People have then slowly walked back from the paranoia of the cypherpunk mentality. Bitcoin’s security requirements are maximal, e.g. requiring every transaction to be broadcast to and processed by every single node, so several projects have started by questioning that excessive level of security, hoping to find attack vectors they can afford to discard in order to reap some performance gains.
EOS, like Bitcoin, works. But EOS is massively cheaper. However, EOS would probably not have “worked,” as a social phenomenon, if it was Satoshi Nakamoto’s project. The cypherpunk paranoia story was effective in uprooting the psychological domination of the current State-based, cartel money system, because first it validated its massive power (which is reified — considered real, concrete, unassailable — in most people’s minds all around the globe), and then it offered a bunch of technically unnecessary but psychologically compelling reasons for why it was going to defeat that powerful global monopoly on money creation and operation.
EOS-like systems: maximum performance, minimum cost;
Ethereum-like systems: work as social insurance for the EOS-like systems, supplies extra security for those niche applications that need it more than low latency and high bandwidth;
Bitcoin-like systems: museum artifacts.
The Ethereum-like and EOS-like systems are not really in competition, in the sense that we don’t want one to destroy the other. We need both systems. However, “EOS” (really, EOS-like systems) will “destroy” everything else because they will capture most of the market, the same way all the smaller e-mail services vanished, and everyone uses either Gmail now or some e-mail dinosaur product that their employers have pushed on them. Why use something slow, expensive and complicated to operate, when the user can have something fast, cheap and simple — something that’s actually more secure, because the actual weak link in security is not “the evil government and the hackers” but the user or, to be precise, the user not having a clue about what they are doing?

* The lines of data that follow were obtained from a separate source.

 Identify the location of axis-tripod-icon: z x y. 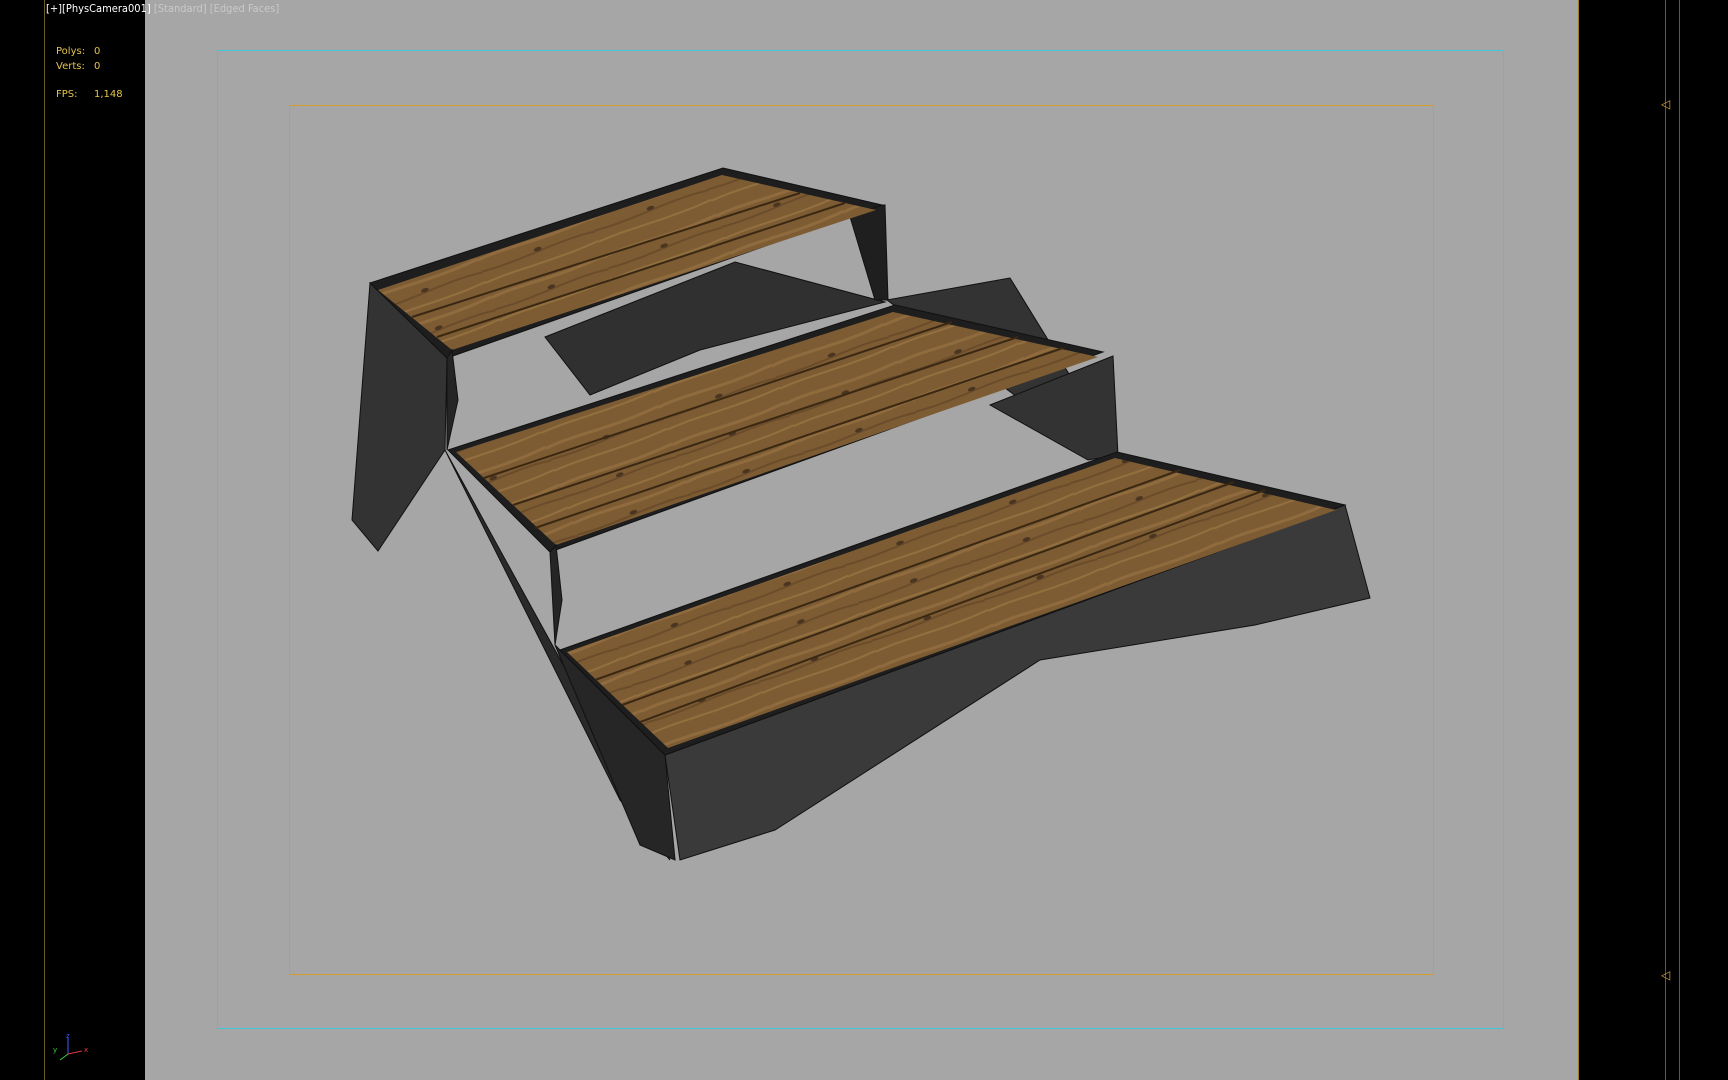
(70, 1046).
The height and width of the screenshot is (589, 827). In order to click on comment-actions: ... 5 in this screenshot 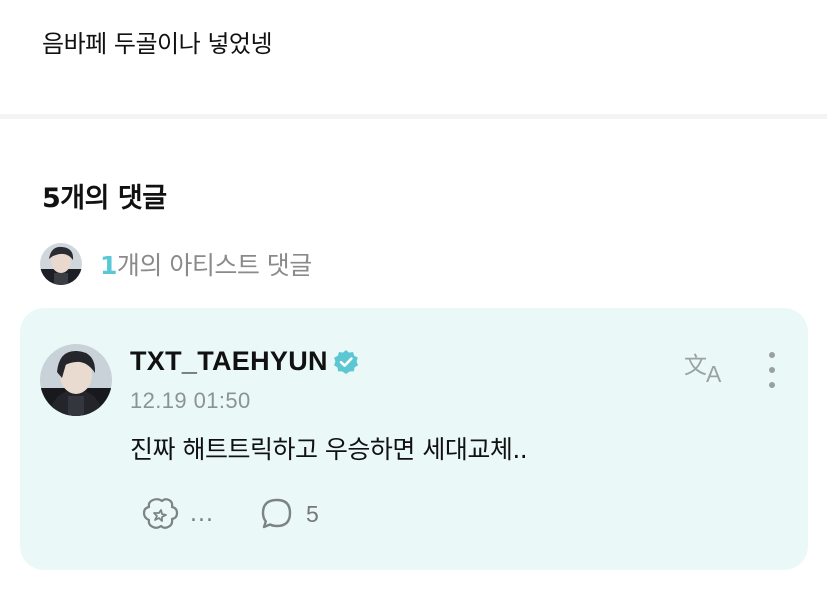, I will do `click(230, 514)`.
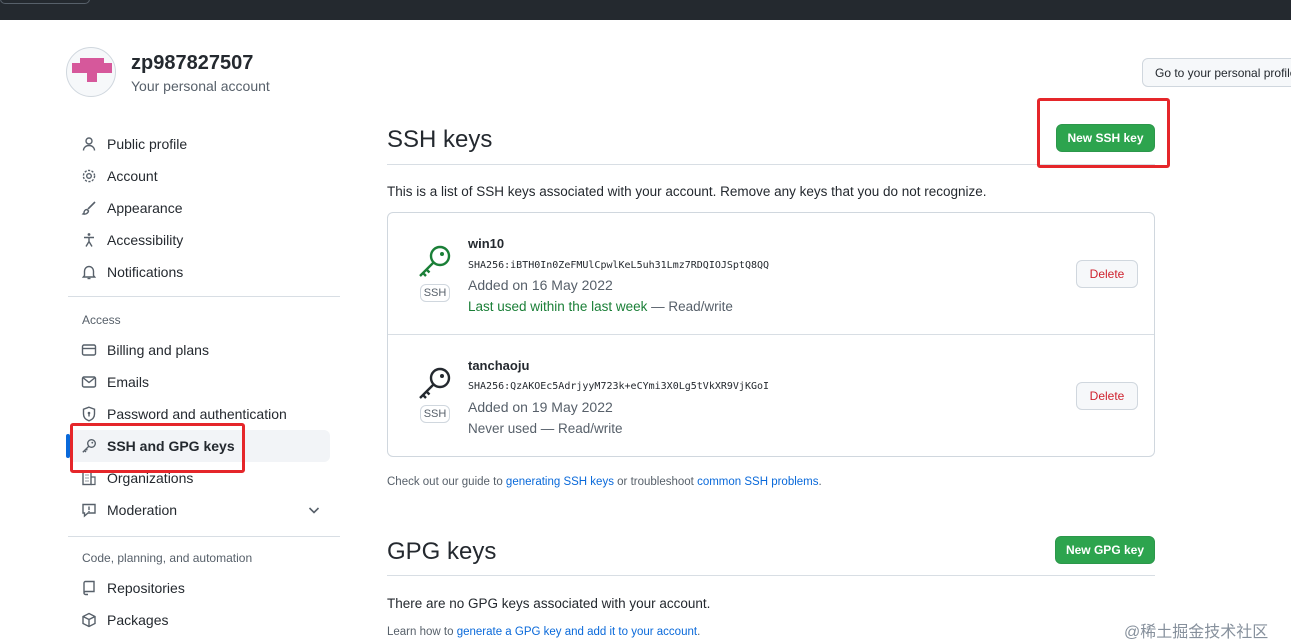 Image resolution: width=1291 pixels, height=644 pixels. I want to click on key-title: win10, so click(486, 244).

EOS.IO and Bitfinex have partnered up to build the first decentralized exchange to be built on the EOS.IO technology. EOSfinex aims to combine the scalability and speed of EOS.IO with Bitfinex’s industry-leading expertise. The new project is said to deliver an “on-chain” exchange designed to offer a fast, transparent and trustless platform for the trading of digital assets
EOS is also the best-funded software project in history. They literally have billions to develop their product.